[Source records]
........
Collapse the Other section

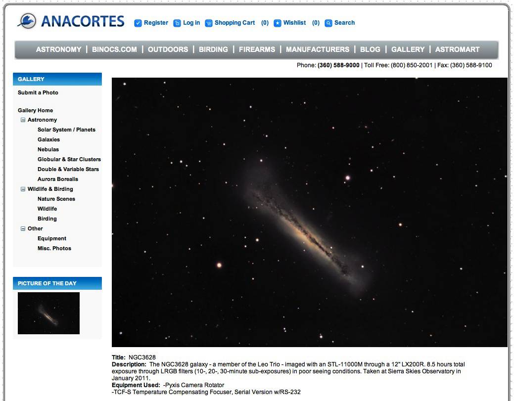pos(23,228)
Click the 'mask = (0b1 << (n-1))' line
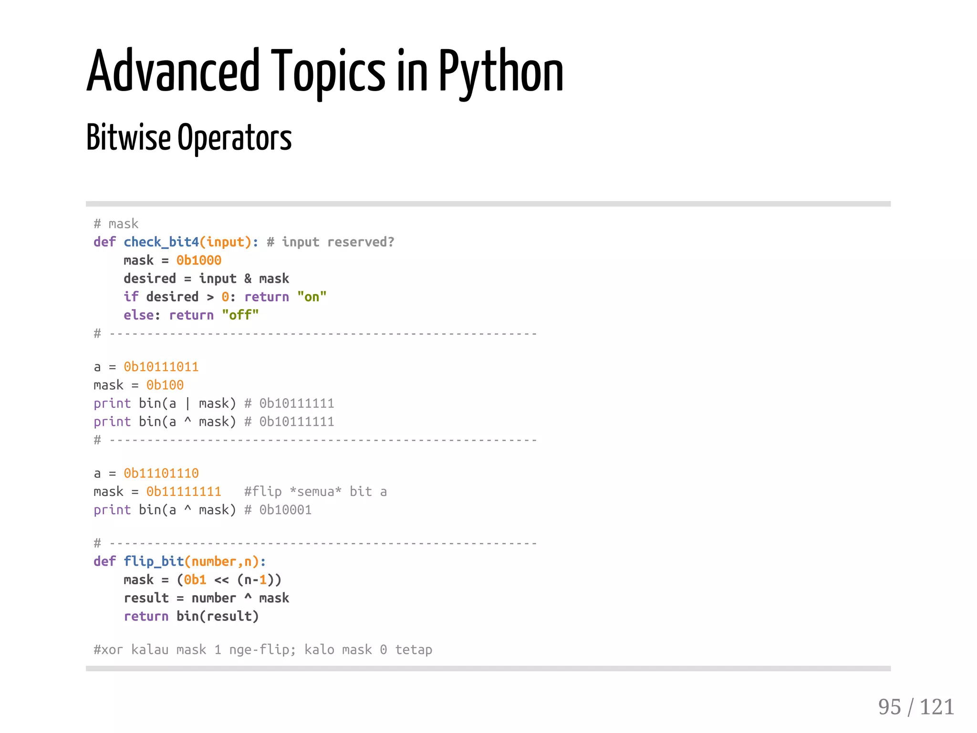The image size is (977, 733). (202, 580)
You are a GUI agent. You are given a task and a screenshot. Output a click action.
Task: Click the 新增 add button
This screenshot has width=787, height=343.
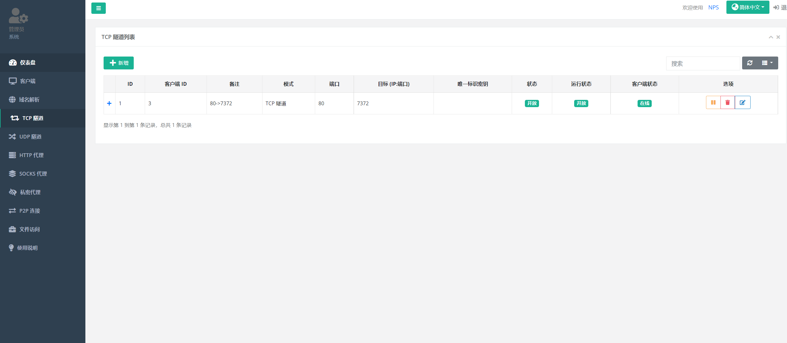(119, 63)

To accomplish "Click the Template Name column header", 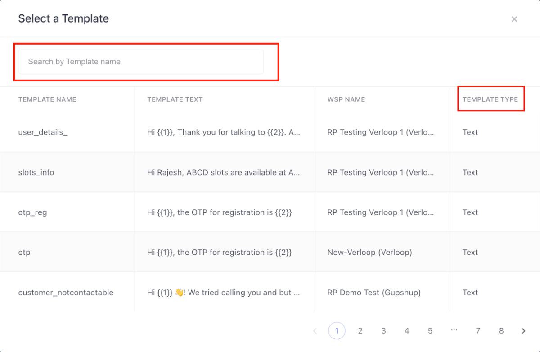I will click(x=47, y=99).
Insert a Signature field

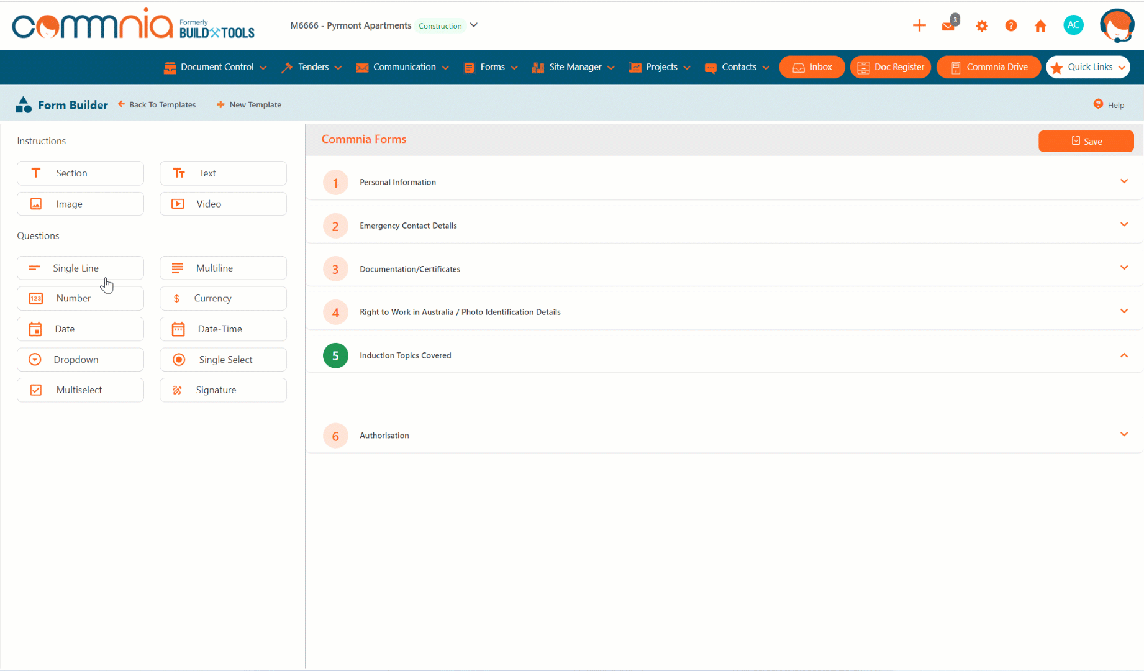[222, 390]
........
### The request
Copy out every line of the listing that contains the string "screenshot". Only lines where the capital and lowercase letters match count.

### Exercise result
You are a GUI agent. You are given a task and a screenshot. Output a click action.
This screenshot has width=787, height=343.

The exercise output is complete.